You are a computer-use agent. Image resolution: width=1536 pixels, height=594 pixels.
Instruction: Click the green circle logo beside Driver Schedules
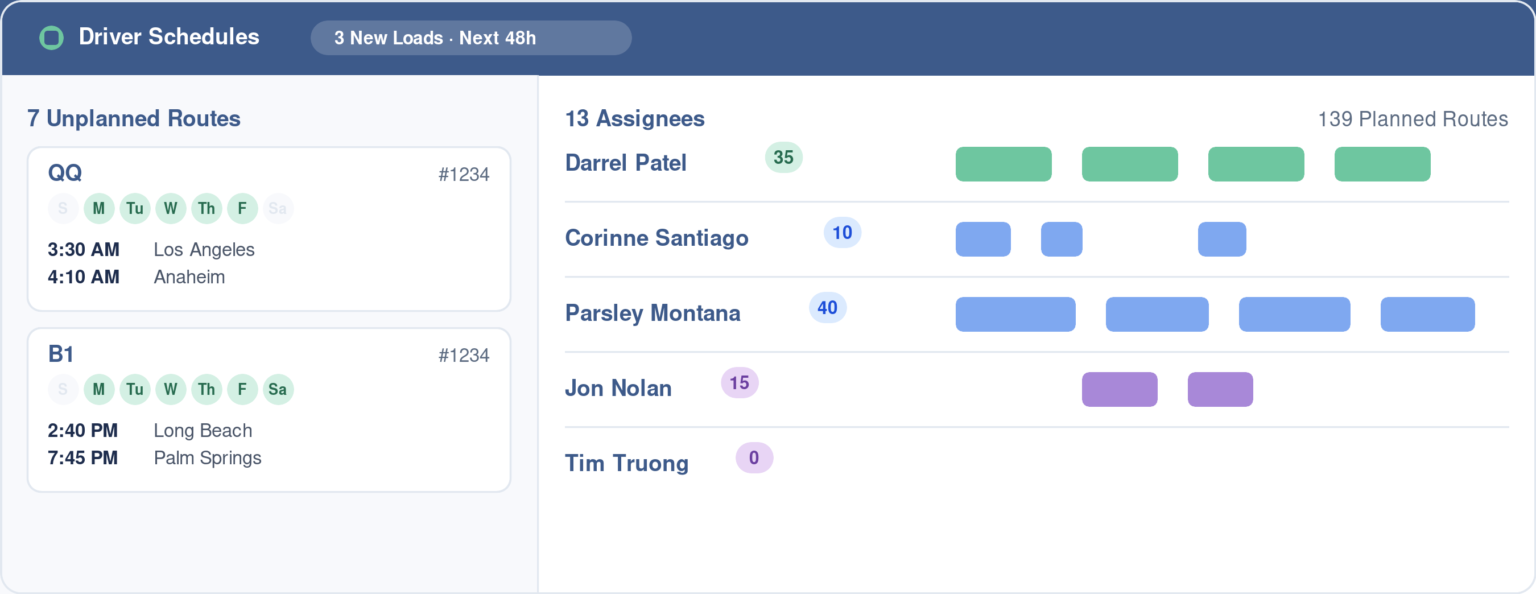[51, 38]
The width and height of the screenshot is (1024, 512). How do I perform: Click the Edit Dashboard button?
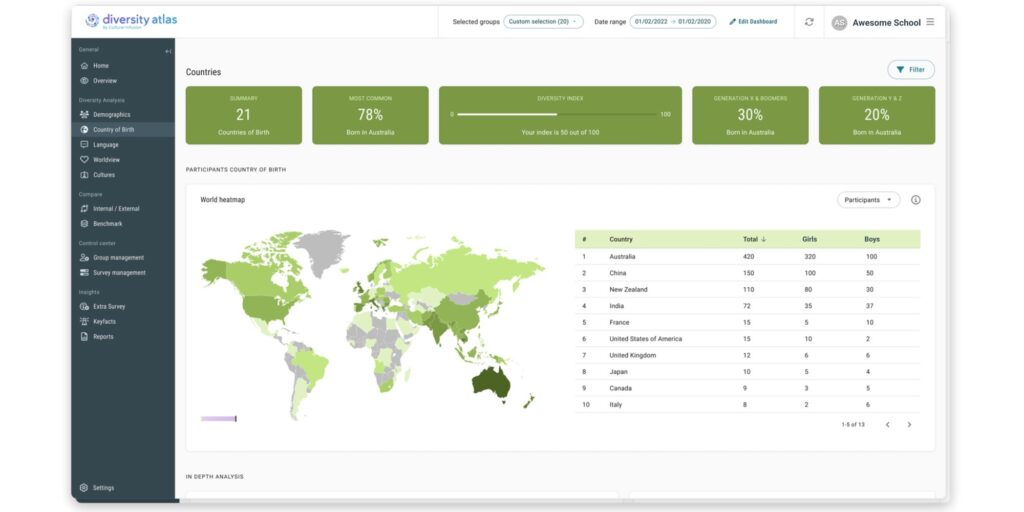[x=753, y=22]
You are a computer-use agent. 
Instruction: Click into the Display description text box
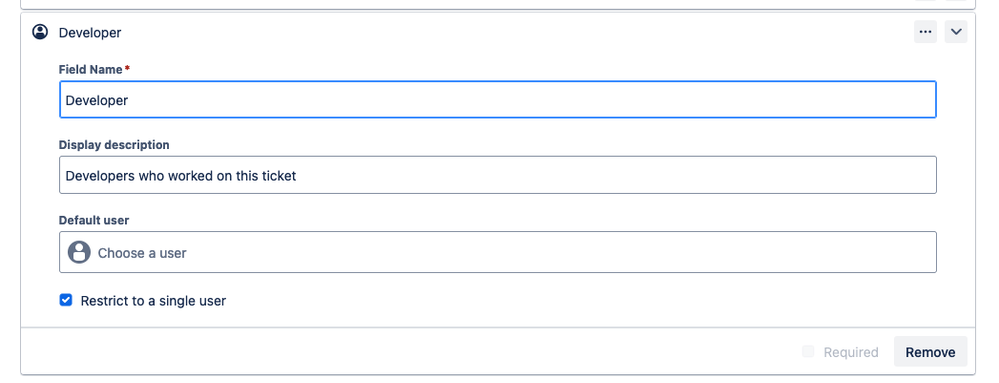[498, 175]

-------

▸ **Do this**
Print all of the data above word for word, but leave out the pictures.

▸ **Answer to the exercise**
You are a computer-use agent. Image resolution: width=1536 pixels, height=594 pixels.
Instruction: Click the green circle logo beside Driver Schedules
[51, 38]
The width and height of the screenshot is (1024, 512). How do I perform: Click the Edit Dashboard button?
[x=753, y=22]
You are a computer-use agent. 
Instruction: Click into the Display description text box
[498, 175]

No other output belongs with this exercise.